Prompt>
Copy every record word for word.

Dataset entries START

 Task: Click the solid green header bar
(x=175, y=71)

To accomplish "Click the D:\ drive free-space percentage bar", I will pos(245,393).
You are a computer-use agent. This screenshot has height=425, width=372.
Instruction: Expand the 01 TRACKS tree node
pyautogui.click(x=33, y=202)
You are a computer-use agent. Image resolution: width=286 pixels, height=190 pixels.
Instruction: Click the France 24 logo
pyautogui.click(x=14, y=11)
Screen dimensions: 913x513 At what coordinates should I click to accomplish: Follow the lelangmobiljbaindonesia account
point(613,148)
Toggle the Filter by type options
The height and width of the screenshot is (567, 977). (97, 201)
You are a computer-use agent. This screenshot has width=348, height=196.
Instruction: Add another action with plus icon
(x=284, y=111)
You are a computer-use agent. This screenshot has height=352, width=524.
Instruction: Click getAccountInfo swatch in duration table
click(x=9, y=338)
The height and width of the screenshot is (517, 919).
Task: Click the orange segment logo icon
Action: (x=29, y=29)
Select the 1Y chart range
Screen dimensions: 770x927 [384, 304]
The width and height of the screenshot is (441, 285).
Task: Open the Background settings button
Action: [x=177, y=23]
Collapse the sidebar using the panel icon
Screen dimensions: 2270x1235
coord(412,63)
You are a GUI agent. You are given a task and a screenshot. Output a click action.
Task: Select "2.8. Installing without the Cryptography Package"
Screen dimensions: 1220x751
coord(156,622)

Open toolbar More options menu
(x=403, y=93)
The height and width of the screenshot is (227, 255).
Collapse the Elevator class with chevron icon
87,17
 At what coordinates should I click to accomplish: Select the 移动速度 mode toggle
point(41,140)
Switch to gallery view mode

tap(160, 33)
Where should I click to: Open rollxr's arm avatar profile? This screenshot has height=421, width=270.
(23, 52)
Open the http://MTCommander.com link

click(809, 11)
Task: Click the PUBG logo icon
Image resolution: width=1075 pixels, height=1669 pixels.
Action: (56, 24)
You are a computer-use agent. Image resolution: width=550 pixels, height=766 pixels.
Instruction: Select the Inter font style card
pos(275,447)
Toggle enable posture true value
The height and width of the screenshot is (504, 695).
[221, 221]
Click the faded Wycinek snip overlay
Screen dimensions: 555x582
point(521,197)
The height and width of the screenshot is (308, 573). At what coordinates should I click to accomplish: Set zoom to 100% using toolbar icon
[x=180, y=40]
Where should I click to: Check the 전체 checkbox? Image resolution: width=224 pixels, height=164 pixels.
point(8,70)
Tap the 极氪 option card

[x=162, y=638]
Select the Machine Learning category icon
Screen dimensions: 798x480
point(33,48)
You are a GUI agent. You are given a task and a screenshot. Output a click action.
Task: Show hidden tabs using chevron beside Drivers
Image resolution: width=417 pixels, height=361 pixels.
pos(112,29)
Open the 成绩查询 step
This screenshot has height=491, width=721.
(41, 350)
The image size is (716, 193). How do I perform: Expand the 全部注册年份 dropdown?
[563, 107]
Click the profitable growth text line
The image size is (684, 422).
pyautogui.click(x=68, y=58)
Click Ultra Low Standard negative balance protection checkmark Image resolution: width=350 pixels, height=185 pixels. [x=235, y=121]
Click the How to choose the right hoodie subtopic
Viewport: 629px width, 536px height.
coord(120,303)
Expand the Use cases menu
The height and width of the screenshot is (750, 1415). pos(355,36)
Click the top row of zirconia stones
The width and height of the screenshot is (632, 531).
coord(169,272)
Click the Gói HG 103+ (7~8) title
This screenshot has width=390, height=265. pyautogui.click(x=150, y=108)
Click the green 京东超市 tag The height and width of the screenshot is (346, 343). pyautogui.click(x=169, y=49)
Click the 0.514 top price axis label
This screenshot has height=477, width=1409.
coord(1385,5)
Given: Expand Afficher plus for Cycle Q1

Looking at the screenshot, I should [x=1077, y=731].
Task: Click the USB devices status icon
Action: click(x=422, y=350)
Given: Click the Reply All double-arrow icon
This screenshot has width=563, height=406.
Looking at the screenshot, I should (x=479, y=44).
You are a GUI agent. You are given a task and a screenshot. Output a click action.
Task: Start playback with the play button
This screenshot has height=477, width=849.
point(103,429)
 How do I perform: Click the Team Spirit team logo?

Dataset entries END

Result below>
 Task: Click the solid green header bar
(x=175, y=71)

To accomplish "Click the D:\ drive free-space percentage bar", I will pos(245,393).
You are a computer-use agent. This screenshot has height=425, width=372.
Instruction: Expand the 01 TRACKS tree node
pyautogui.click(x=33, y=202)
You are a computer-use agent. Image resolution: width=286 pixels, height=190 pixels.
Instruction: Click the France 24 logo
pyautogui.click(x=14, y=11)
Screen dimensions: 913x513 At what coordinates should I click to accomplish: Follow the lelangmobiljbaindonesia account
point(613,148)
Toggle the Filter by type options
The height and width of the screenshot is (567, 977). (97, 201)
You are a computer-use agent. This screenshot has width=348, height=196.
Instruction: Add another action with plus icon
(x=284, y=111)
You are a computer-use agent. This screenshot has height=352, width=524.
Instruction: Click getAccountInfo swatch in duration table
click(x=9, y=338)
The height and width of the screenshot is (517, 919).
Task: Click the orange segment logo icon
Action: (x=29, y=29)
Select the 1Y chart range
Screen dimensions: 770x927 [384, 304]
The width and height of the screenshot is (441, 285).
Task: Open the Background settings button
Action: [x=177, y=23]
Collapse the sidebar using the panel icon
Screen dimensions: 2270x1235
coord(412,63)
You are a GUI agent. You are given a task and a screenshot. Output a click action.
Task: Select "2.8. Installing without the Cryptography Package"
Screen dimensions: 1220x751
coord(156,622)

Open toolbar More options menu
(x=403, y=93)
The height and width of the screenshot is (227, 255).
Collapse the Elevator class with chevron icon
87,17
 At what coordinates should I click to accomplish: Select the 移动速度 mode toggle
point(41,140)
Switch to gallery view mode

tap(160, 33)
Where should I click to: Open rollxr's arm avatar profile? This screenshot has height=421, width=270.
(23, 52)
Open the http://MTCommander.com link

click(809, 11)
Task: Click the PUBG logo icon
Image resolution: width=1075 pixels, height=1669 pixels.
Action: (56, 24)
You are a computer-use agent. Image resolution: width=550 pixels, height=766 pixels.
Instruction: Select the Inter font style card
pos(275,447)
Toggle enable posture true value
The height and width of the screenshot is (504, 695).
[221, 221]
Click the faded Wycinek snip overlay
Screen dimensions: 555x582
point(521,197)
The height and width of the screenshot is (308, 573). At what coordinates should I click to accomplish: Set zoom to 100% using toolbar icon
[x=180, y=40]
Where should I click to: Check the 전체 checkbox? Image resolution: width=224 pixels, height=164 pixels.
point(8,70)
Tap the 极氪 option card

[x=162, y=638]
Select the Machine Learning category icon
Screen dimensions: 798x480
point(33,48)
You are a GUI agent. You are given a task and a screenshot. Output a click action.
Task: Show hidden tabs using chevron beside Drivers
Image resolution: width=417 pixels, height=361 pixels.
pos(112,29)
Open the 成绩查询 step
This screenshot has height=491, width=721.
(41, 350)
The image size is (716, 193). How do I perform: Expand the 全部注册年份 dropdown?
[563, 107]
Click the profitable growth text line
The image size is (684, 422).
pyautogui.click(x=68, y=58)
Click Ultra Low Standard negative balance protection checkmark Image resolution: width=350 pixels, height=185 pixels. [x=235, y=121]
Click the How to choose the right hoodie subtopic
Viewport: 629px width, 536px height.
coord(120,303)
Expand the Use cases menu
The height and width of the screenshot is (750, 1415). pos(355,36)
Click the top row of zirconia stones
The width and height of the screenshot is (632, 531).
coord(169,272)
Click the Gói HG 103+ (7~8) title
This screenshot has width=390, height=265. pyautogui.click(x=150, y=108)
Click the green 京东超市 tag The height and width of the screenshot is (346, 343). pyautogui.click(x=169, y=49)
Click the 0.514 top price axis label
This screenshot has height=477, width=1409.
coord(1385,5)
Given: Expand Afficher plus for Cycle Q1

Looking at the screenshot, I should [x=1077, y=731].
Task: Click the USB devices status icon
Action: click(x=422, y=350)
Given: Click the Reply All double-arrow icon
This screenshot has width=563, height=406.
Looking at the screenshot, I should (x=479, y=44).
You are a GUI agent. You are given a task and a screenshot. Output a click action.
Task: Start playback with the play button
This screenshot has height=477, width=849.
point(103,429)
 How do I perform: Click the Team Spirit team logo?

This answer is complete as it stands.